Using the data below, show every line where the word "agent" occurs.

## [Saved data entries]
BEGIN

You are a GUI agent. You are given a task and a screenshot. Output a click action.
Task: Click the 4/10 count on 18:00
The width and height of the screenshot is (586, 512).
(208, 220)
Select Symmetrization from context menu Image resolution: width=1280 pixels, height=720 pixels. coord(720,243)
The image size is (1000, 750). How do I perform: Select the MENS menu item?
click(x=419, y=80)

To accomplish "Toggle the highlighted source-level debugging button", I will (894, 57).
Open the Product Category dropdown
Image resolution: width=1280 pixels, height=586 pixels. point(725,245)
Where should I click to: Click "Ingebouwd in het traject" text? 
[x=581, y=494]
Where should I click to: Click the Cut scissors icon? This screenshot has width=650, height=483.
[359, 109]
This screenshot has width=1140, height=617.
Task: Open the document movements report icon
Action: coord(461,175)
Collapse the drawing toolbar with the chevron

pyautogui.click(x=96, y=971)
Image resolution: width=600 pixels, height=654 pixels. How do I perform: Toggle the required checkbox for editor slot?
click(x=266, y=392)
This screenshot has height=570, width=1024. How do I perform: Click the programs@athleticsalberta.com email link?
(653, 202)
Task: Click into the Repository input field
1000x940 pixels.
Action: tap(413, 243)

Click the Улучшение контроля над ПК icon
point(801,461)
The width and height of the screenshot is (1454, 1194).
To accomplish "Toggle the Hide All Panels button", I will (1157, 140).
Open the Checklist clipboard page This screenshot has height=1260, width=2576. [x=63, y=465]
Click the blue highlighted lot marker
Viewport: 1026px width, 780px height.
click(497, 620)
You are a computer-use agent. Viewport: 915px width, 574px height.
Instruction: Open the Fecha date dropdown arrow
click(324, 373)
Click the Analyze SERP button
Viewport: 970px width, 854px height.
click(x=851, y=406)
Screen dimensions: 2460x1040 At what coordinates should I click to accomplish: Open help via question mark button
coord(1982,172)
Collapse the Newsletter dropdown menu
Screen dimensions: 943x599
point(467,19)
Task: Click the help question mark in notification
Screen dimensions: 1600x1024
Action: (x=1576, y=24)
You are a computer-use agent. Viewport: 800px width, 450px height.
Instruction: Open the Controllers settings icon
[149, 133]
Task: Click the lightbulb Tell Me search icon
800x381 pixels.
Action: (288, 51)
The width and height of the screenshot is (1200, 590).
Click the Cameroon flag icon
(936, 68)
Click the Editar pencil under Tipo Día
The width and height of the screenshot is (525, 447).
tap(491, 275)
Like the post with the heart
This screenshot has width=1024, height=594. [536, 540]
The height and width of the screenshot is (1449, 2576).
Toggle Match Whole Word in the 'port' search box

END

## [Solution to this task]
You are a GUI agent. You are given a task and a screenshot. Output a click action.
You are a computer-use agent. Viewport: 915px width, 574px height.
You are a computer-use agent. Viewport: 800px width, 450px height.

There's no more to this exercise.